Powder coating, also known as plastic coating, usually refers to the electrostatic process variant. The powder, consisting of pigmented thermoplastic polymer or reactive binding agents made of epoxy resin, polyester resin, or acrylic resin, is applied to the workpiece. Inside the spray nozzle, the powder accumulates a negative electrostatic charge, flows along the field lines to the grounded workpiece, and also reaches the rear of the workpiece. The electrostatic charge reduces overspray and ensures adhesion of the powder up to its thermal fusion. The actual closed and homogeneous layer, with a thickness in the range from 100 to 200 μm, is not created until this step in the process. Depending on powder type, the layers are highly resilient, weatherproof, and corrosion-resistant.

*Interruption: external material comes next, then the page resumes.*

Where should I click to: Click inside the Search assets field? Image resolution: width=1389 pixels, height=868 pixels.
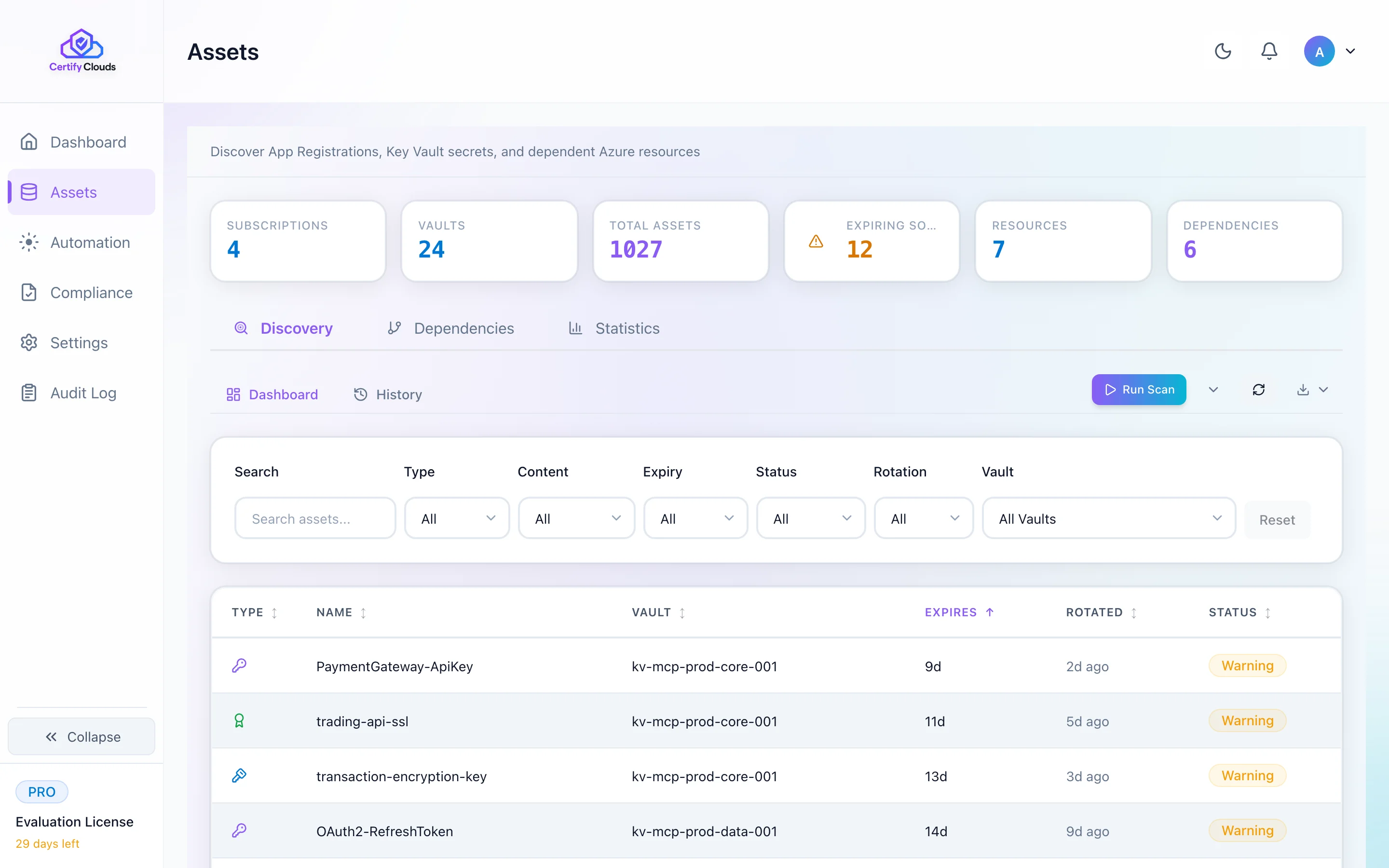pos(315,518)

They also can be produced in a wide variety of colors. Powder coating is very popular due to the ease of automation of the process and its economic feasibility.

Steam oxide coating

This process is used for the post-treatment of hardened sintered parts for which black oxide coating using a saline solution cannot be used. With steam oxidation, the sintered part is treated with water vapor at temperatures in excess of 350 °C. The result is a thin, almost black homogeneous oxide layer of about 1 μm. Steam oxide coating only increases corrosion resistance to a small extent.